Chuck Prophet at SPACE

In some parallel dimension Chuck Prophet is a star, though for the real-world fans he’s amassed over the past three decades, beginning with his stint in Green on Red through his well-regarded solo career, he may as well already be one. Certainly Prophet stands as a revered writer’s writer, earning the respect of such peers as Lucinda Williams and Alejandro Escovedo—the latter’s last three records were cowritten with Prophet.

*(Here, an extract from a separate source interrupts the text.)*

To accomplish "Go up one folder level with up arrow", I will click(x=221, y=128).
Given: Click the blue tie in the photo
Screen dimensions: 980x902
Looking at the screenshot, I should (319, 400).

One wonders whether Escovedo’s pronounced trips down memory lane partly inspired Prophet’s latest, Temple Beautiful, a tribute to his San Francisco roots that’s populated with figures both familiar and forgotten, from Willie Mays, murdered politician Harvey Milk and legendary stripper Carol Doda to an ode to the colorful characters gathered to watch the annual Castro Street Halloween parades. The music itself combines the provincial street poetry of Lou Reed with roots-riffs and the jangle of power-pop, all propelled with a passion and soul that lifts the project well past its personal scrapbook blueprint. And that’s really the gift of a great storyteller: to make memories public, to make friends out of strangers, to take something specific and transform it into something universal. Or, in the case of the oblique AIDS chronicle “Museum of Broken Hearts,” to turn the tragic, dirty or damaged into something beautiful.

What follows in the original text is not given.